Nickolas J. Serniuck, Eden Kapcan, Duane Moogk, Allyson E. Moore, Benjamin P.M. Lake, Galina Denisova, Joanne A. Hammill, Jonathan L. Bramson, Anthony F. Rullo,
Molecular Therapy: Oncology, 2024, 200842
https://doi.org/10.1016/j.omton.2024.200842
Proximity-induction of cell-cell interactions via small molecules represents an emerging field in basic and translational sciences. Covalent anchoring of these small molecules represents a useful chemical strategy to enforce proximity, however it remains largely unexplored for driving cell-cell interactions.
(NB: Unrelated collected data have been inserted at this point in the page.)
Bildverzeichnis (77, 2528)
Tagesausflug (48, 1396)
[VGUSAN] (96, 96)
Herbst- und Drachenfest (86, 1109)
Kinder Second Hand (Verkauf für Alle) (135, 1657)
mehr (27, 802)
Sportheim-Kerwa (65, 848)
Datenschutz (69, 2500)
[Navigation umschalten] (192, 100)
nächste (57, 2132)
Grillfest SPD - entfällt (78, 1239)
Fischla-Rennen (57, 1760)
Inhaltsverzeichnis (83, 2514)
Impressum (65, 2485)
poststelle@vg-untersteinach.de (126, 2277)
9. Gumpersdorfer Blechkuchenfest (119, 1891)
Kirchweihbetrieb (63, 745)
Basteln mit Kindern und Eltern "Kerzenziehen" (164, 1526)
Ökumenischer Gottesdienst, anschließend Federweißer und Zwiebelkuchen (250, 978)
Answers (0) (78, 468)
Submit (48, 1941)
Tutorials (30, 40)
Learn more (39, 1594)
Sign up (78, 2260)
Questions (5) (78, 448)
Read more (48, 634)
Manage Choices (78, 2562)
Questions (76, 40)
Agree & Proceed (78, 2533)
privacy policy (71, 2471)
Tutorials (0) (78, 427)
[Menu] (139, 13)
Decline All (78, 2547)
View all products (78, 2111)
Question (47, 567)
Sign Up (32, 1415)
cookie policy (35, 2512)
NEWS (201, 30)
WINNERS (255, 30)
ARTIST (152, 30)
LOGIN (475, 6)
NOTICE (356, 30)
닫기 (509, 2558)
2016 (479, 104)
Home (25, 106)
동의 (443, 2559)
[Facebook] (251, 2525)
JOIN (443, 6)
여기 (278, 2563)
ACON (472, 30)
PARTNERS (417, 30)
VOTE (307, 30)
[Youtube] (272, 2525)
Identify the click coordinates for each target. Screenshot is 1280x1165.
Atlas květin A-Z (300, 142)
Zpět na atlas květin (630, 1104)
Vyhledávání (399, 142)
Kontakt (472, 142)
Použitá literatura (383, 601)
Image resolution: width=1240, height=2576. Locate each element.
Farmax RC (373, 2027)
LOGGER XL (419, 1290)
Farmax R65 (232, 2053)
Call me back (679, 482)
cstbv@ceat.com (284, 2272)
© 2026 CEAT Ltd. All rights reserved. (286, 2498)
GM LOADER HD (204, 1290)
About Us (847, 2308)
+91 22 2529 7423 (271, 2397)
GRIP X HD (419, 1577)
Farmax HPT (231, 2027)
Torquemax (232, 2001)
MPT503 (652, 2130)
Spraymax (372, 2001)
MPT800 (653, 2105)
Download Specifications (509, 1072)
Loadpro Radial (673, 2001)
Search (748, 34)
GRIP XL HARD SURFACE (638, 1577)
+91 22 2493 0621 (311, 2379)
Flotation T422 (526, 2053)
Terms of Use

In immunotherapeutic applications, bifunctional small molecules are attractive tools for inducing proximity between immune effector cells like T cells and tumor cells to induce tumoricidal function. We describe a two-component system comprised of electrophilic bifunctional small molecules and paired synthetic antigen receptors (SARs) that elicit T cell activation. The molecules, termed covalent immune recruiters (CIRs), were designed to affinity label and covalently engage SARs. We evaluated the utility of CIRs to direct anti-tumor function of human T cells engineered with three biologically distinct classes of SAR. Irrespective of the electrophilic chemistry, tumor targeting moiety, or SAR design, CIRs outperformed equivalent non-covalent bifunctional adapters, establishing a key role for covalency in maximizing functionality. We determined that covalent linkage enforced early T cell activation events in a manner that was dependent upon each SARs biology and signalling threshold. These results provide a platform to optimize universal SAR T cell functionality and more broadly reveal new insights into how covalent adapters modulate cell-cell proximity-induction.